Im Reich der hohen Erwartungen

Backstage im Grandhotel Beau Rivage-Palace in Lausanne

Fünftausend Hummer, achtzehntausend Austern, drei Tonnen Rinderfilet, 76.740 Eier, 17.400 Kilogramm Mehl, 2.760 Kilogramm Tafelbutter, dreißigtausend Liter Milch, zwanzigtausend Liter Sahne – Edouard Millet geht seine Liste im Computer durch, in der er den Verbrauch des letzten Jahres genauestens festgehalten hat; er ist Chef-Einkäufer im Beau-Rivage Palace in Lausanne. Das Grandhotel am Genfersee verbraucht von allem unvorstellbare Mengen: neuntausend Flaschen Champagner, 29.260 Flaschen Tafelwasser und zwanzig Tonnen Saftorangen, 4261 Liter Olivenöl, viereinhalb Tonnen Erdbeeren und zwölftausend Kochmützen, 53.072 Seifenstücke, 43.050 Fläschchen Duschgel, zwanzigtausend Nagelfeilen, hundertfünfzigtausend Kugelschreiber und 49.670 Pantoffelpaare.
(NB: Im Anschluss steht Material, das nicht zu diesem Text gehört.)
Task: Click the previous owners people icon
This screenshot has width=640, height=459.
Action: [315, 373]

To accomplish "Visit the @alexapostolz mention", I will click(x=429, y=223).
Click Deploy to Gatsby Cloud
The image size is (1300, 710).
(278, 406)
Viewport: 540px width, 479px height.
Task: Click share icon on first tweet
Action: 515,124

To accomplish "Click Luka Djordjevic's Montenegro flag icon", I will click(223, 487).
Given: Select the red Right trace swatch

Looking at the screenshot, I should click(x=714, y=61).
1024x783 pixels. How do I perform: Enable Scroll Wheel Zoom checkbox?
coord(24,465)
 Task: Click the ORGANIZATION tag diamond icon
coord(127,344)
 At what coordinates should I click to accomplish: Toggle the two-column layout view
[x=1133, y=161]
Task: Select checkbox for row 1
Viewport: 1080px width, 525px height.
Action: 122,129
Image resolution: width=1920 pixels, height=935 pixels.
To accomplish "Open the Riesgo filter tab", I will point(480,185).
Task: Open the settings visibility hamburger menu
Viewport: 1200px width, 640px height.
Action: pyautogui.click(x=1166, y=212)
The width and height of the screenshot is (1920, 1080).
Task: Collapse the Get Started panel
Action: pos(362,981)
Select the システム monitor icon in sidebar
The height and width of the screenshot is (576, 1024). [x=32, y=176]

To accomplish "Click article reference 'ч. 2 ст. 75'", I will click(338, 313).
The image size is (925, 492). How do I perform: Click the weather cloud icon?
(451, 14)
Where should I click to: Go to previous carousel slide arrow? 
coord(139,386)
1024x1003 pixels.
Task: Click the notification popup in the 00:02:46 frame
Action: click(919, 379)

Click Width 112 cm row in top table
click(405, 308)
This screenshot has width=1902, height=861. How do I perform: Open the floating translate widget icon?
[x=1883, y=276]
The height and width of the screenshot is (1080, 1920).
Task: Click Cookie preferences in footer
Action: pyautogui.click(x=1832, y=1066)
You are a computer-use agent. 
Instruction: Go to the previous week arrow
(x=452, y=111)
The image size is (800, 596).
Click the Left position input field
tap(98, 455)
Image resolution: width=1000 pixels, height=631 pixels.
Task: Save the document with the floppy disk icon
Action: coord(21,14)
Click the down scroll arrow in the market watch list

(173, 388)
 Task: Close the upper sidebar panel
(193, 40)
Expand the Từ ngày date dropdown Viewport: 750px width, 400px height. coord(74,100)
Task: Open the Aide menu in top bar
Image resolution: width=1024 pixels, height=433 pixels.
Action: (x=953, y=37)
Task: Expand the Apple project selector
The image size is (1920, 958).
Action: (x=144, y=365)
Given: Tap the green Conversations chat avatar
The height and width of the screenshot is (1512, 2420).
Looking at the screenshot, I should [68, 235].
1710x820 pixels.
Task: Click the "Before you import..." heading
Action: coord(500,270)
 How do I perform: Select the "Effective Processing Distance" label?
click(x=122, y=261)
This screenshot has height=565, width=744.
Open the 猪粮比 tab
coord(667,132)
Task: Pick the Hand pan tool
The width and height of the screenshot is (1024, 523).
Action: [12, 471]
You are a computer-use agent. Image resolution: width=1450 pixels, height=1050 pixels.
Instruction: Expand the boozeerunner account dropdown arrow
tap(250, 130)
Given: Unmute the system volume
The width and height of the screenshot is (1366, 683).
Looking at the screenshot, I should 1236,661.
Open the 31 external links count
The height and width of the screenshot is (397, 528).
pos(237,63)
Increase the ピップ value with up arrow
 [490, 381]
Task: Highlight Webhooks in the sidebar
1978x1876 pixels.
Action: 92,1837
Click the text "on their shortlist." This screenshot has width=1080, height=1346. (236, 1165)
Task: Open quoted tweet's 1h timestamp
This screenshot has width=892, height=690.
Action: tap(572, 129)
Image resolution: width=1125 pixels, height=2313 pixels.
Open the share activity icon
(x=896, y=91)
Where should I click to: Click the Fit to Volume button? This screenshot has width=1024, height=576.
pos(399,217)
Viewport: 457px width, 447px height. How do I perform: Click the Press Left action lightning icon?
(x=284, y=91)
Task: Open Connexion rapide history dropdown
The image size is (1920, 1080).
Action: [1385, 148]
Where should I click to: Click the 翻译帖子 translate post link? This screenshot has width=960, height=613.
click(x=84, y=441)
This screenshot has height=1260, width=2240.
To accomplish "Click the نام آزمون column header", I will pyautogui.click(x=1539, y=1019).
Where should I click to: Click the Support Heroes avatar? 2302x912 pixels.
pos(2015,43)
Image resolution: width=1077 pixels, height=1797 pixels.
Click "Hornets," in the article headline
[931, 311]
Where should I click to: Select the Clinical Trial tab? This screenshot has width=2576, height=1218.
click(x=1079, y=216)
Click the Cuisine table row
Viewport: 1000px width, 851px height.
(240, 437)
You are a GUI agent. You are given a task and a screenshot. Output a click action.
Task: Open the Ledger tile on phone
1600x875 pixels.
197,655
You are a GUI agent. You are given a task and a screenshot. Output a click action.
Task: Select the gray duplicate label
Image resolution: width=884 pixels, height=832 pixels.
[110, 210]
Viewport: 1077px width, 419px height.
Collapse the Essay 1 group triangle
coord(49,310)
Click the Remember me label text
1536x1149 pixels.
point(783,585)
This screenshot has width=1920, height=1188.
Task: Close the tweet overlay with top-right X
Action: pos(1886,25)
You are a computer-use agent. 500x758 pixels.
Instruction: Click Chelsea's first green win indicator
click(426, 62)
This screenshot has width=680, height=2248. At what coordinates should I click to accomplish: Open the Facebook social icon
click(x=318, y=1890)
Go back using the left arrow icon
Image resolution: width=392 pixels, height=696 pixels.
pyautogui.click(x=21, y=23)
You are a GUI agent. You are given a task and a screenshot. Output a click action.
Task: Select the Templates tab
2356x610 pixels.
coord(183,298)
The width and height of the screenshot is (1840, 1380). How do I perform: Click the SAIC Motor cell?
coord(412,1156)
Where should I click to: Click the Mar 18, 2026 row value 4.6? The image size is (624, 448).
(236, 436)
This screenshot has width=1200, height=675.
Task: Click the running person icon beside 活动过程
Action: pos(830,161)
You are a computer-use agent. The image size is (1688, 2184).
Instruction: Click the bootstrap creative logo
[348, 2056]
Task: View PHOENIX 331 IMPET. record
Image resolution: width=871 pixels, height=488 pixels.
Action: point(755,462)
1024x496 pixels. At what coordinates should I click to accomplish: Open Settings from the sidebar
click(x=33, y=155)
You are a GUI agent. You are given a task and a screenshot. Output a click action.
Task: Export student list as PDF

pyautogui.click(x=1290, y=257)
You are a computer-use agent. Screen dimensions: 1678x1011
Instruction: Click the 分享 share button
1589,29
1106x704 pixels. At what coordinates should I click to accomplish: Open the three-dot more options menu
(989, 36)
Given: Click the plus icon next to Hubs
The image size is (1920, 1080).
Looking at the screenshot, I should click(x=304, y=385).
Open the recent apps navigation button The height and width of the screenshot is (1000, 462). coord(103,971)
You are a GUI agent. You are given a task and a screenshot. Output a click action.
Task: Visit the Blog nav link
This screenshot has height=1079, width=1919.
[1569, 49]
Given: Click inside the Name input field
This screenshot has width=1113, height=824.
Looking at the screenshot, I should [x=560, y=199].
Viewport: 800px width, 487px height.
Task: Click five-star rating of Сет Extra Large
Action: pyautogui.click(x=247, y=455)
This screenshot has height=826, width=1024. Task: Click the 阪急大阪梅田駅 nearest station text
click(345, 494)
Millet ist der Herr über eine tausend Quadratmeter große Lagerfläche.

Während im Souterrain bei der Warenannahme die Lieferwagen Schlange stehen, fahren oben am Hoteleingang Limousinen und Taxis vor. Am Eingang liegt ein roter Teppich. Es ist ein ganz normaler Donnerstagnachmittag in Lausanne-Ouchy. Die kleine Drehtür des Belle-Époque-Palastes ist das Nadelöhr zum Reich der hohen Erwartungen. Durch diese Tür kommen sie alle, die Prinzen und Prinzessinnen, Bankiers, Plantagenbesitzer und Operndiven. Gratis Champagner, gut gekühlt, erwartet den Gast in jedem Zimmer, ein Tellerchen Petit Fours, hauseigene Herstellung, und frische Blumen passend zu den Raumfarben. Im Bad Bulgari-Seife, Superflausch-Bademäntel und eine Doppelbadewanne mit Sprudeldüsen. Die schönsten Suites verfügen über Seeblick und Balkon.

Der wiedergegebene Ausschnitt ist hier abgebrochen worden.